Quizá sea por esto que resulte anacrónica la opacidad con la que se están llevando las negociaciones para formar Gobierno en España. En apenas unos meses hemos pasado de conocer todos los detalles de los WhatsApp versus Telegram entre las partes negociadoras a no saber más de lo que los periodistas consiguen sacar entre pasillos. Ni lo primero era transparente ni lo segundo es responsable. Lo que vivimos el pasado verano no era transparente porque no ayudaba a entender el proceso y generaba un ruido que dificultaba cualquier posibilidad de comprensión. Lo que está ocurriendo ahora no tiene nada de responsable porque deja a la especulación y la imaginación un proceso cuyo resultado, sea el que sea, tarde o temprano conoceremos, y del que apenas se podrá valorar nada al carecer de las claves, que seguro son muchas. Cuanto más complejo, delicado y controvertido es un asunto, más hay que explicar sus líneas fundamentales.

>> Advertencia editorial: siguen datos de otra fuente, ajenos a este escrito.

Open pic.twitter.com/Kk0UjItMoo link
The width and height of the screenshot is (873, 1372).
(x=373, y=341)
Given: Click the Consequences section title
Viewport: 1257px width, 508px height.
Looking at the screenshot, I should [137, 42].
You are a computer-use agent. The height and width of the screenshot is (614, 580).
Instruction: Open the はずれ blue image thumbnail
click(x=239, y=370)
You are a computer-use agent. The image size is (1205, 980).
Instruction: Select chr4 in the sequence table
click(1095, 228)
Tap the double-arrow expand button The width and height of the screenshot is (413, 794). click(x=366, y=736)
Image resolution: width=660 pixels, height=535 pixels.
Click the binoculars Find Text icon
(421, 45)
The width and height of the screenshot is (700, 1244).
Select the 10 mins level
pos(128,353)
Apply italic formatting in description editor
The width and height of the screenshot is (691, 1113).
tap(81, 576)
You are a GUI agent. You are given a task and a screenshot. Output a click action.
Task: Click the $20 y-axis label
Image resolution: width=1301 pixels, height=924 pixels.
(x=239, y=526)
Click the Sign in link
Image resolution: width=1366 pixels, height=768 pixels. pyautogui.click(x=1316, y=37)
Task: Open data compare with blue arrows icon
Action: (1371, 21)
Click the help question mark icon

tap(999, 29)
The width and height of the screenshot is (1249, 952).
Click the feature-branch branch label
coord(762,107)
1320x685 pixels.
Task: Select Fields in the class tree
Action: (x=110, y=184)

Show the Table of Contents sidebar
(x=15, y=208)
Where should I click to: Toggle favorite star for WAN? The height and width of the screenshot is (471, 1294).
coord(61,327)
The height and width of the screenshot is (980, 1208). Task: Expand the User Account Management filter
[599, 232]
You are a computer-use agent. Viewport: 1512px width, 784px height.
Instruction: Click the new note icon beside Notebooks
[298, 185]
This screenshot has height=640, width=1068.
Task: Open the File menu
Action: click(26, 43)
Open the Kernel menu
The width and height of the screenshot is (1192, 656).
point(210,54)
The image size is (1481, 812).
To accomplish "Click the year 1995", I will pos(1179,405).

Si es cierto que la transparencia y el cuidado del espacio público requieren crear una conversación colectiva que ayude a mejorar las democracias, harán falta muchos espacios políticos turquesa. De lo contrario, cuando surja la polémica y aparezcan críticas no previstas, se recurrirá a esa excusa tan manida que es escurrir el bulto sentenciando “es un problema de comunicación”. Como si comunicación y política fueran cosas distintas.